Achidi Achu contre Fru Ndi – Neutraliser l’Élan Démocratique
Pendant la libéralisation politique des années 1990, John Fru Ndi et le Social Democratic Front (SDF) deviennent le visage de la résistance politique anglophone. Leur popularité de masse représente une menace sérieuse pour les élites au pouvoir à Yaoundé.
En réponse, Simon Achidi Achu est nommé Premier ministre. Cette nomination est largement interprétée comme une tentative de coopter la représentation anglophone tout en conservant le contrôle depuis le centre.
Bien que prétendument inclusive, cette manœuvre ne renverse en rien la marginalisation. Elle renforce plutôt l’illusion de la participation.
Dion Ngute contre Dr Sako – Le Parallèle Contemporain
Aujourd’hui, le Dr Samuel Ikome Sako est l’une des figures les plus en vue de la quête d’autodétermination de l’Ambazonie. Son leadership repose sur une légitimité populaire, un plaidoyer international et un engagement envers la résistance non violente.
En revanche, Joseph Dion Ngute — bien que lié ethniquement à la région — n’a jamais pris publiquement position contre les abus documentés, y compris les tragédies de Ngarbuh, Muyuka et Bali. Malgré ce silence, il est promu comme une force de modération.
Les partisans du dialogue doivent interroger les faits : Dion Ngute a-t-il déjà plaidé pour les droits des Ambazoniens déplacés ? A-t-il appelé à la fin des opérations militaires dans les zones civiles ? Le schéma historique suggère que son rôle n’est pas de résoudre le conflit, mais de préserver le statu quo.
Redéfinir l’Identité : Du Cameroun Occidental à l’Ambazonie
Cette stratégie de substitution politique s’accompagne d’une manipulation géographique et sémantique. Au fil du temps :
Le Cameroun Occidental, jadis un État fédéré avec des garanties constitutionnelles, a été renommé Province de l’Ouest.

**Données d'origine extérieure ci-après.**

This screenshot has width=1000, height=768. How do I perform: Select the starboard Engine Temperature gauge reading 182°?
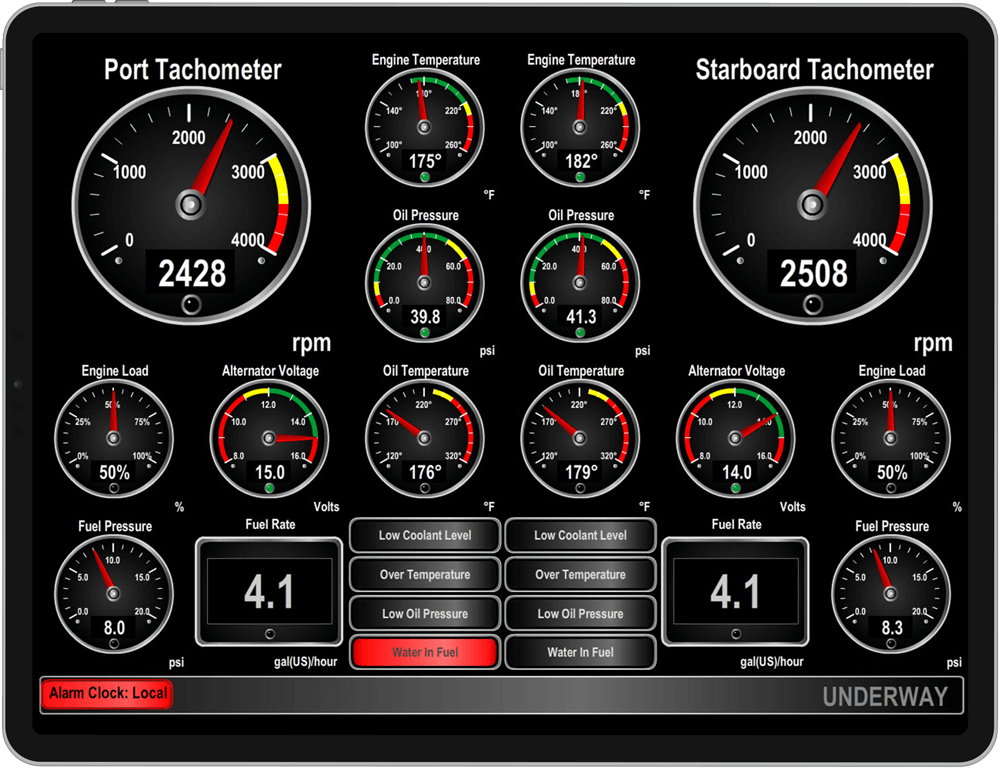[x=580, y=127]
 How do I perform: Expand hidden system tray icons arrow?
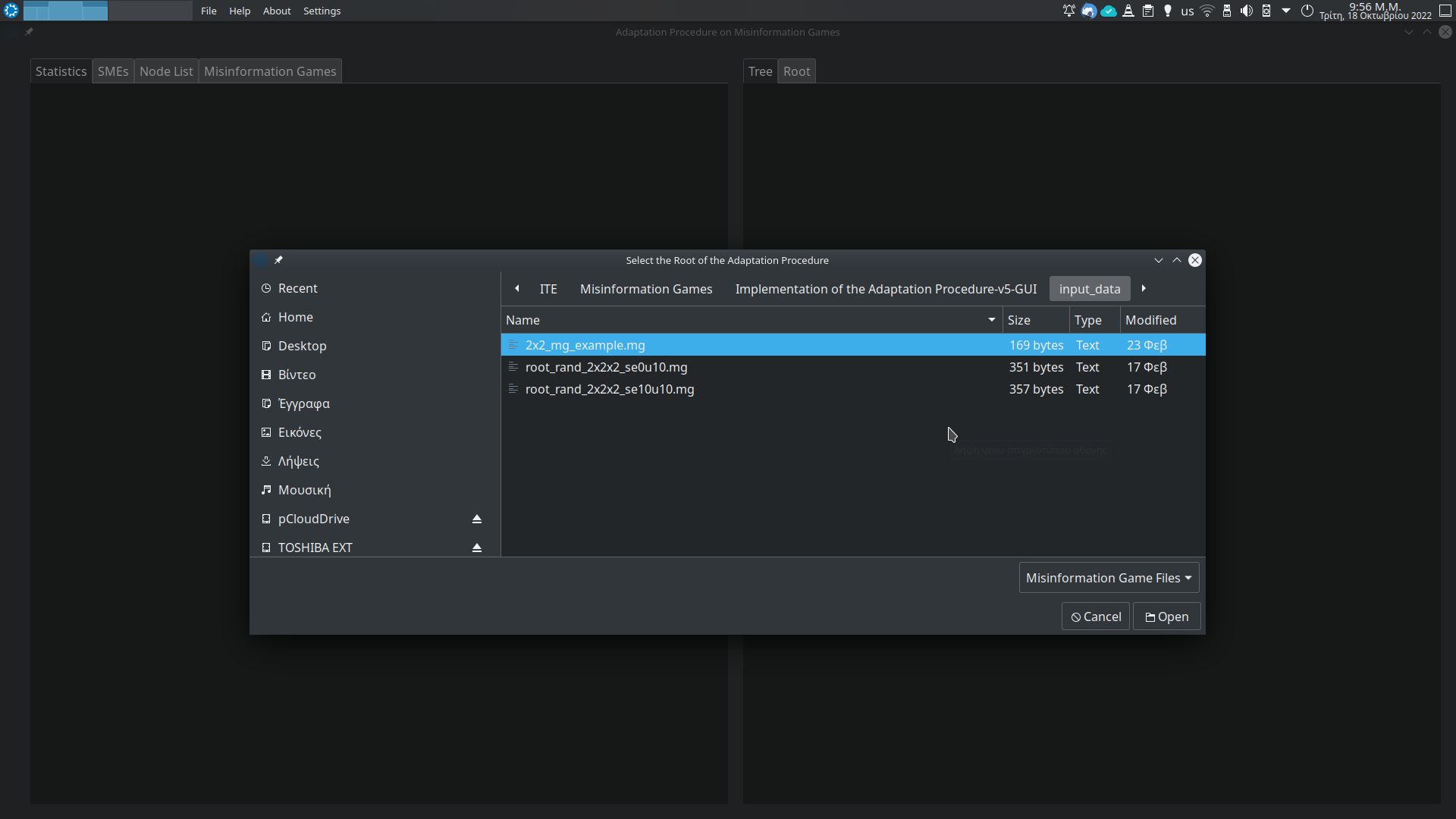pos(1286,11)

Le Cameroun méridional, doté d’institutions anglo-saxonnes et d’un héritage juridique propre, est devenu Région du Sud.
L’effacement des noms n’est pas accidentel — il est politique.

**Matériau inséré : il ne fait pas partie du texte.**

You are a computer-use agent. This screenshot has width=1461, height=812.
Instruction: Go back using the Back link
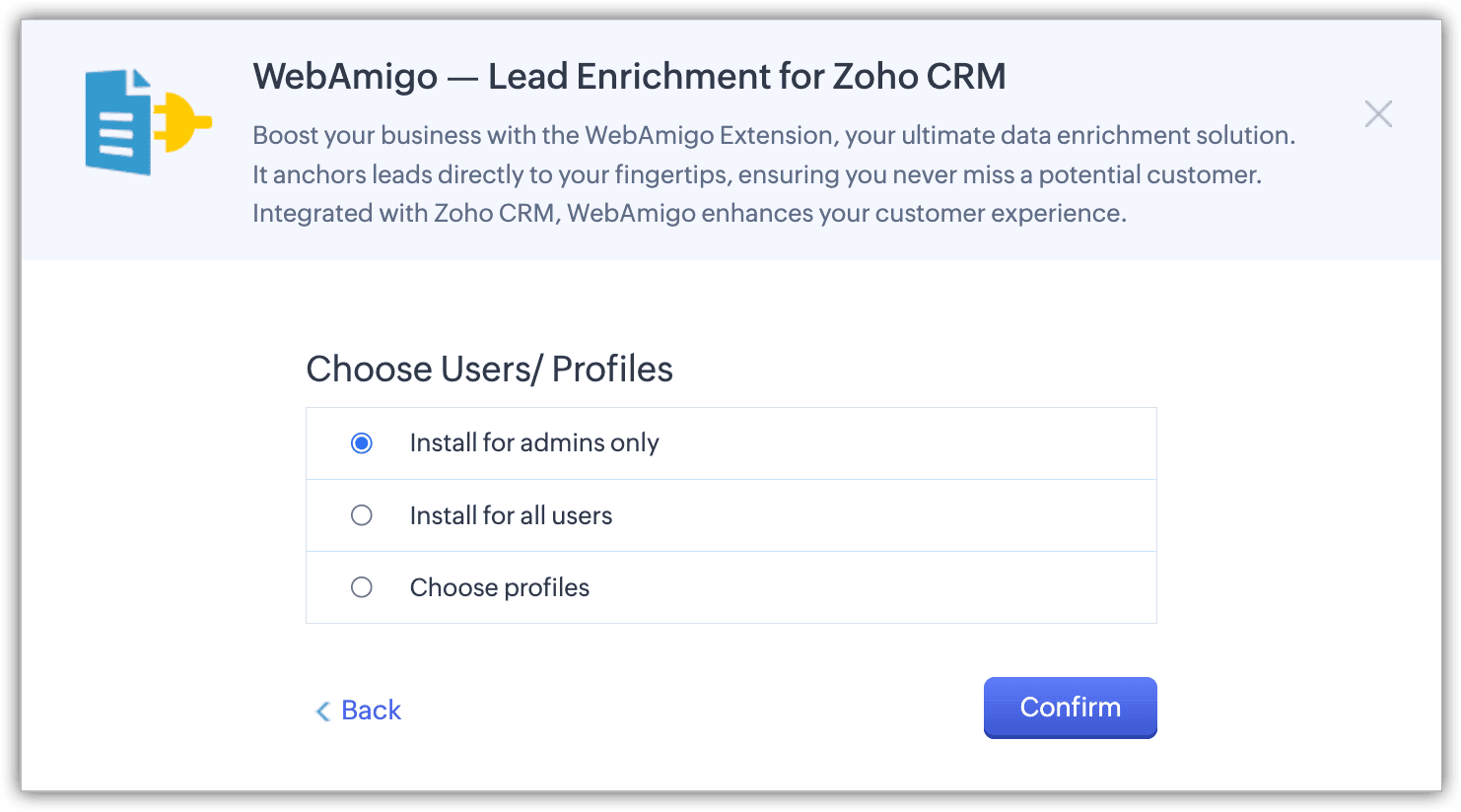[x=371, y=710]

Il a fallu la vision claire de Gorji Dinka pour percer cette ambiguïté construite. En réaffirmant le nom d’Ambazonie, il a restauré à la fois l’identité et la direction d’un peuple dont l’histoire était en train d’être réécrite en temps réel.
Conclusion – Une Recette Rejetée
La France et ses alliés peuvent continuer de s’appuyer sur des recettes familières : figures régionales, mises en scène bien chorégraphiées, inclusivité symbolique. Mais le peuple ambazonien est devenu politiquement mature. Il reconnaît le schéma.
Il se souvient de Muna. Il se souvient d’Achidi Achu. Et il voit maintenant Dion Ngute sous le même angle : non pas comme un leader de la libération, mais comme un pion dans une stratégie plus vaste de contrôle.
Cette fois, la manœuvre a été démasquée. L’ère des leurres est terminée.
L’avenir de l’Ambazonie se construira sur la vérité, non sur la substitution — sur la souveraineté, non sur le symbolisme.